By Scipii | Forum thread

The introduction of the arquebus to Feudal Japan by Portuguese (1542 A.D) and Dutch (1561 A.D) traders heralded the start of a tactical revolution which would change the face of warfare during Sengoku Jidai. However, it was not until Oda Nobunaga, daimyo of the Oda clan, that the arquebus’ importance in Sengoku Jidai warfare would become fully apparent.

The rise of the arquebus in Feudal Japan is similar to that which it experienced in Europe. Compared to archery, where many years of training was required, the arquebus required minimal training to use. This meant that several Ashigaru could be trained to use the arquebus in the same time it took one to master the bow.

It was amongst the massed ranks of the Ashigaru, and not the Samurai, that the arquebus became the feared weapon that it was. Being a smoothbore weapon the arquebus was not effective when used for long range sniping by the Samurai. However, when used by the massed ranks of the Ashigaru against other massed formations the qualities of the arquebus shined brightly. As European generals had discovered, the arquebus’ weaknesses as an individual weapon could be papered over by its use as a weapons system, in this case the organised mass firing of the arquebus by Ashigaru battalions.

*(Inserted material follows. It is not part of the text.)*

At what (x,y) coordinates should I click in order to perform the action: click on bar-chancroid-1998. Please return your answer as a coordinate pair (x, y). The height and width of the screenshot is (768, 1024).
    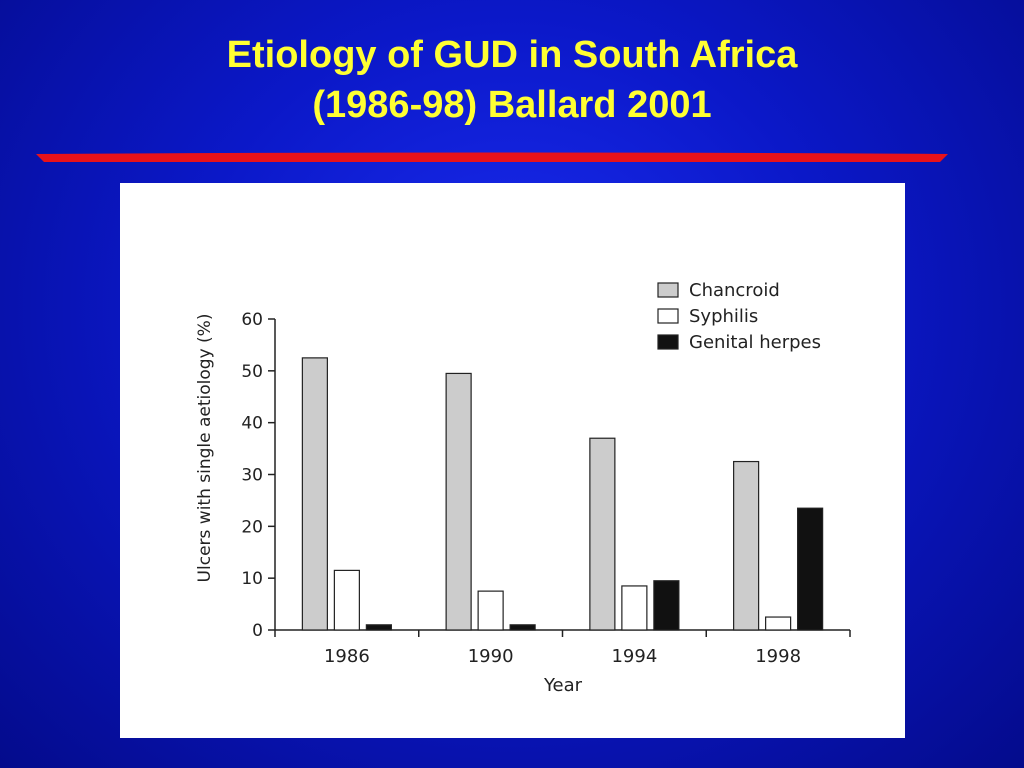
    Looking at the image, I should click on (746, 546).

It would take the genius of Oda Nobunaga to solve one of the few problems that still dogged the arquebus. The Ashigaru were vulnerable to enemy counter-attacks while reloading their arquebuses – so allied Samurai or Ashigaru, who were not equip with the arquebus, would protect them during this uneasy time. Oda Nobunaga solved this problem by drilling his arquebus Ashigaru to fire in sections and not as a whole. This meant the enemy was under a constant barrage of fire, with the arquebus Ashigaru now better able to cover each other.

The power of the arquebus in the hands of the massed ranks of Ashigaru would help Oda Nobunaga to defeat the Takeda at the battle of Nagashino (1575 A.D). Here the power of the arquebus and Oda Nobunaga’s drills paid off as they nullified the head on charge of the Takeda’s notoriously superior cavalry. While the arquebus was prone to not working in wet weather Oda Nobunaga had managed to keep his arquebuses dry during the preparations for battle.

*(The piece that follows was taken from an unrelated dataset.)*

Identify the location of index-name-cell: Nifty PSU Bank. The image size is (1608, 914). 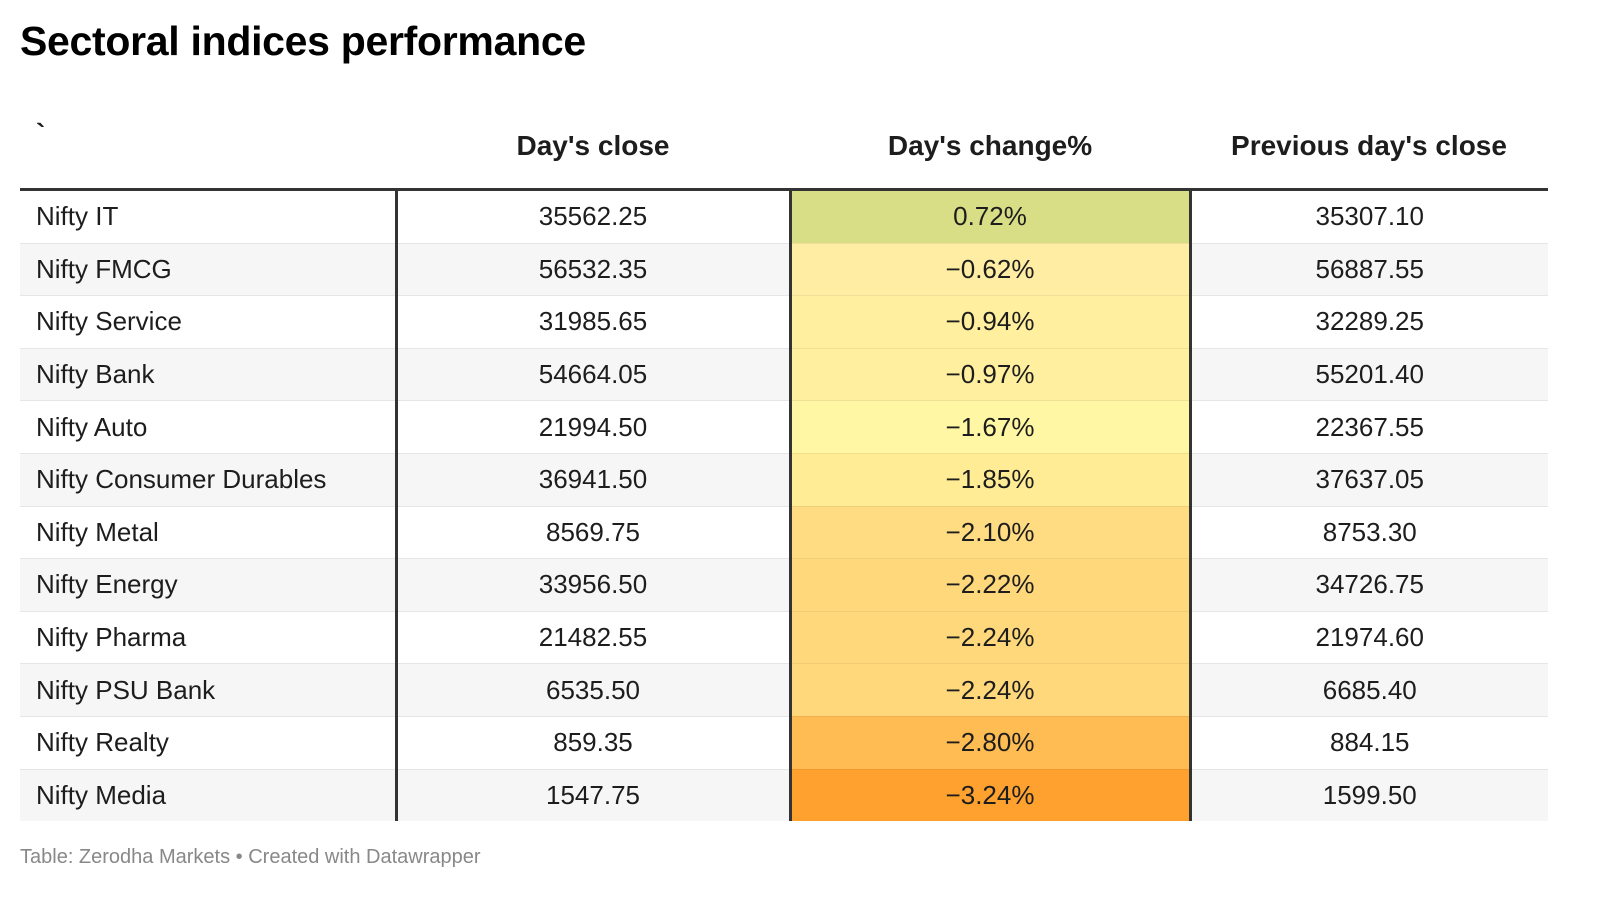
(209, 690).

To maximise the potential of his arquebuses Oda Nobunaga deployed his Ashigaru in the first line. While traditionally the first line was reserved for the Samurai caste as a right and position of honour Oda Nobunaga was a strategist and realist, not afraid to do away with tradition when it suited. This allowed the arquebus Ashigaru to try and break the enemy before the supporting infantry and cavalry charged in to combat.

Is it a coincidence that Oda Nobunaga came close to the Shogunate, before his unfortunate death, thanks to his willingness to forgo tradition and honour in order to maximise the effectiveness of the arquebus? While his rivals also adopted the arquebus it was Oda Nobunaga who was prepared to sacrifice all to make the arquebus the focal point of his army. That is not to say he did not respect his other Ashigaru or Samurai regiments, just that they acted as the support to, and not as, the focal point of his army.

The development of firearms, and the strategies and tactics revolving around them, slowed with the start of the Tokugawa Shogunate. The Edo Period ushered in a long period of peace and prosperity throughout Japan, where cunning diplomacy more so than military action was the order of the day. Who knows how military equipment, tactics and strategy could have evolved if Sengoku Jidai had continued for another 100 years.